Des mini-reportages sur les façons de vivre, de penser, d'étudier, d'aimer en Chine. Des petits billets pour montrer une Chine plurielles, diverses et contradictoire.
En général, Noël m'ennuie et me déprime. Je le dis et l'écris chaque année, j'en demande pardon, mais Noël c'est toujours une répétition, n'est-ce pas ? Alors, comme cette période de fête obligatoire et marchande me porte sur les nerfs, je cherche soit à l'éviter, soit à la passer de façon originale. Afin d'oublier que je ne suis plus un enfant.
L'année dernière, par exemple, ma mère était en Chine pour un voyage exceptionnel, et je célébrais la naissance du Christ avec elle, Sigismond et son amie, dans une ville du Jiangsu.

Cette année, je suis allé à Nankin avec Claire et Dominique. Ils ont donné leur conférence, traduite par deux traductrices excellentes, on s'est promené sur les remparts de la ville, au bord du lac, puis on a mangé avec Pascale la bibliotécaire, les traductrices, dans un restaurant au bord du lac.
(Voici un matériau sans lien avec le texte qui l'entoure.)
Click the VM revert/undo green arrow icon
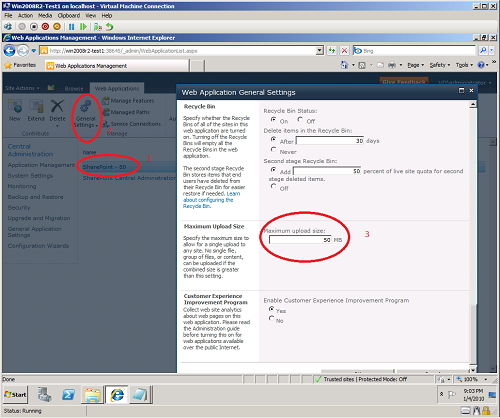The height and width of the screenshot is (418, 500). [110, 27]
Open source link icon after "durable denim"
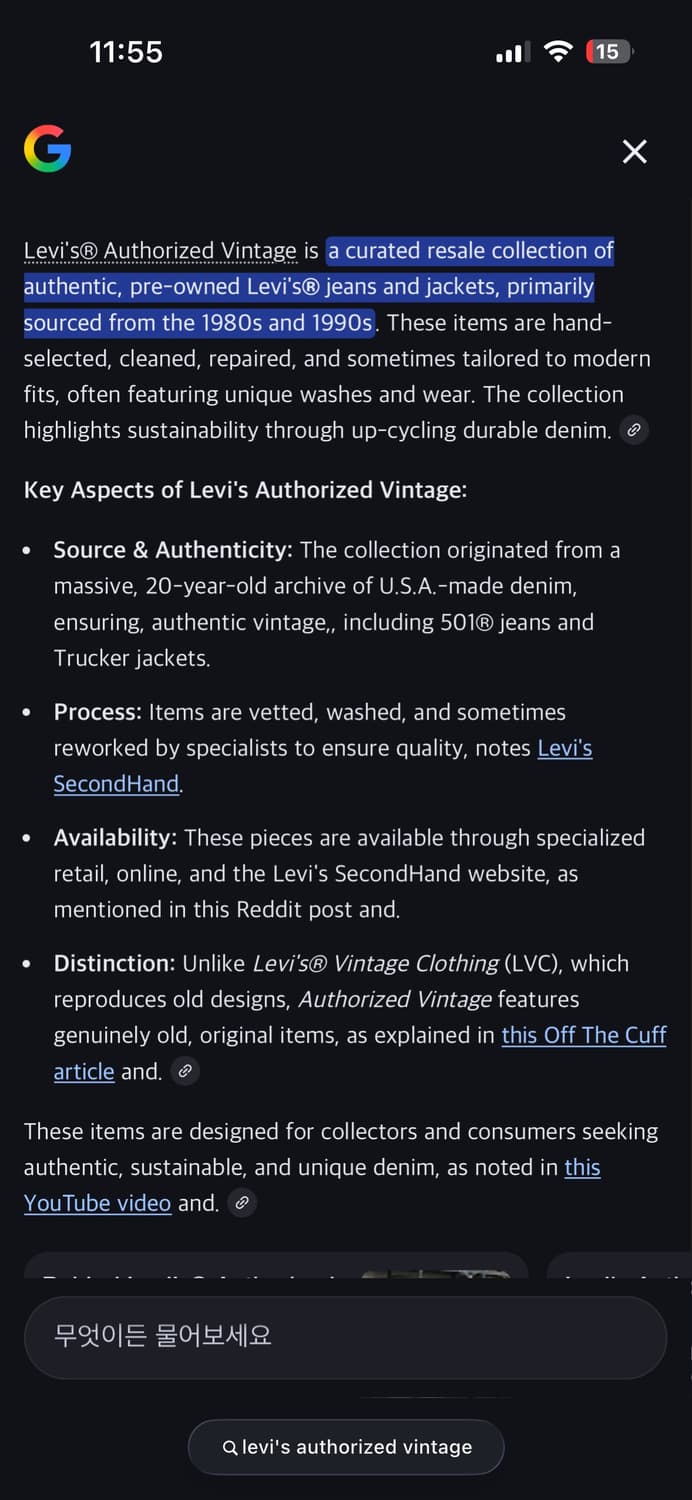 [x=633, y=431]
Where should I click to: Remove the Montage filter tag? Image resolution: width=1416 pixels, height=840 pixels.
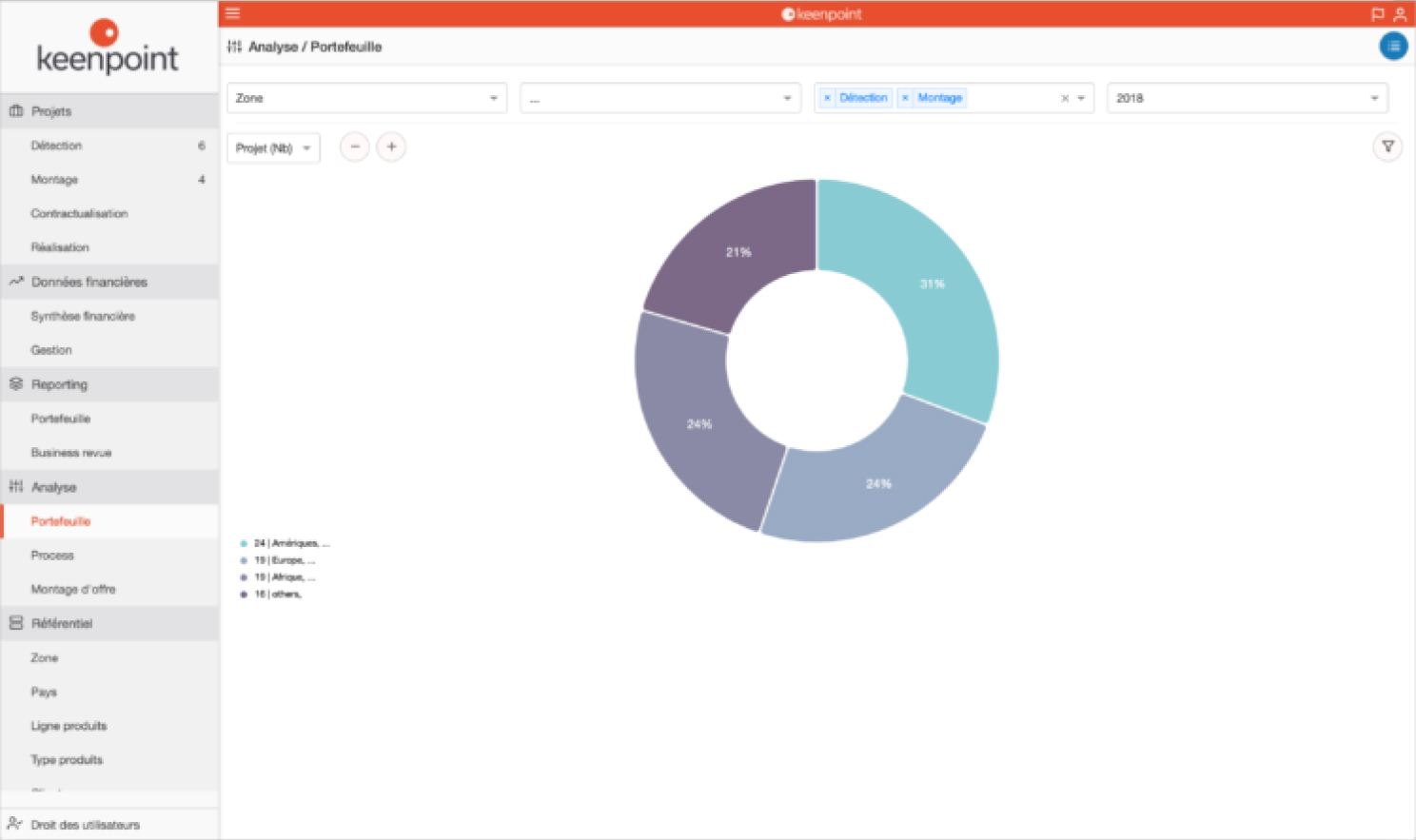point(905,98)
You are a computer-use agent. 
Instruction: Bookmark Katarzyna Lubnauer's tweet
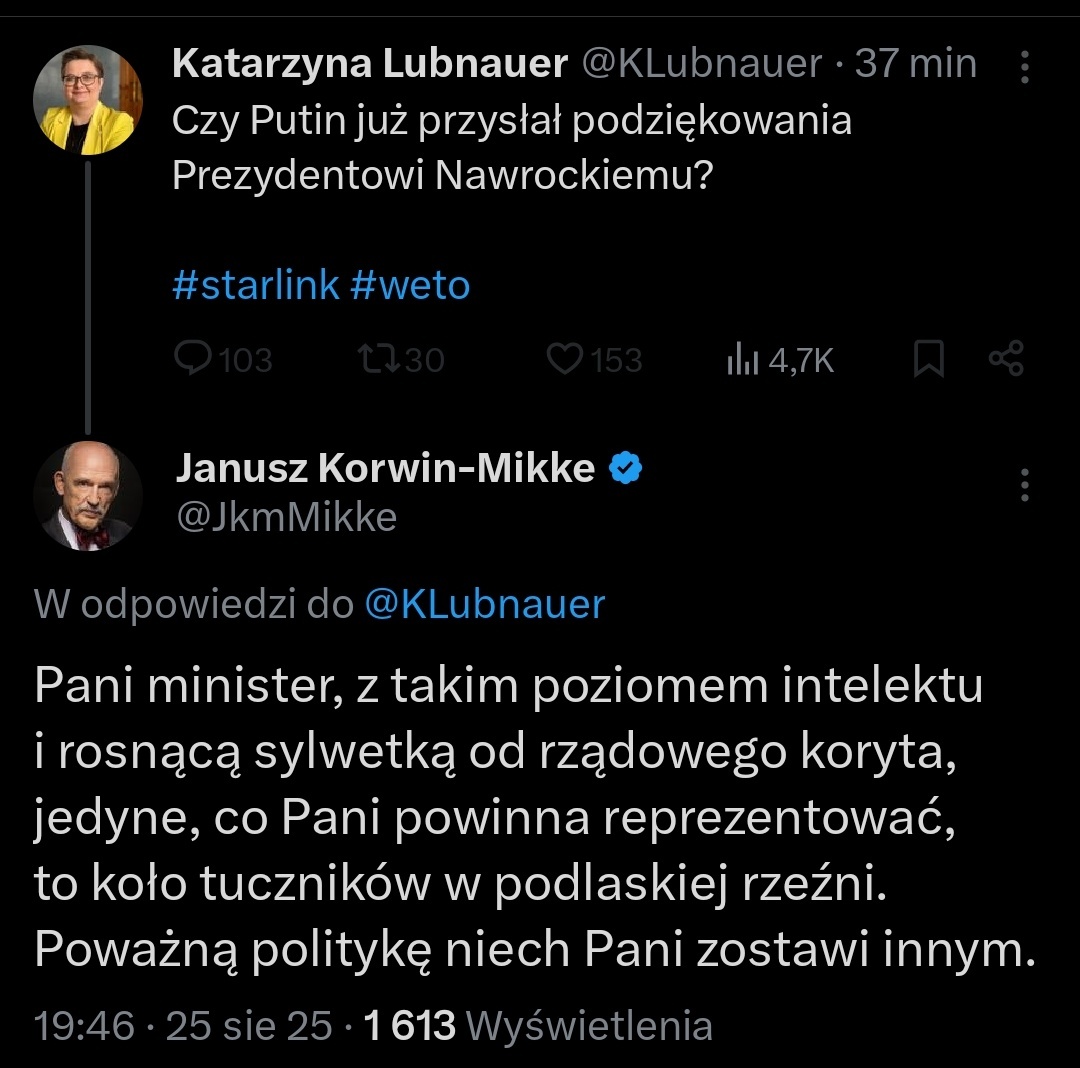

Nous avons appris qu'il y avait une messe de minuit, avec une chorale chinoise, alors malgré la fatigue, on s'est dit pourquoi pas. Les taxis ne voulaient pas nous y amener. Quand on a réussi à en convaincre un, on est arrivé à une église sous surveillance policière. Des policiers par dizaines. Pourquoi tant de policiers pour une messe de catholiques chinois. Une étudiante, qui se trouve être chrétienne, m'a dit qu'à Shanghai aussi, et partout en Chine, les messes de minuit sont très "protégées" par les forces de l'ordre. C'est normal, dit-on, comme il y a beaucoup de monde, il faut du personnel pour garantir la sécurité.
Cela me rappelait un article que j'avais lu dans Courrier International sur la persécution que connaissaient aujourd'hui les catholiques chinois, mais je ne pus expliquer en détails le détail du problème à mes amis.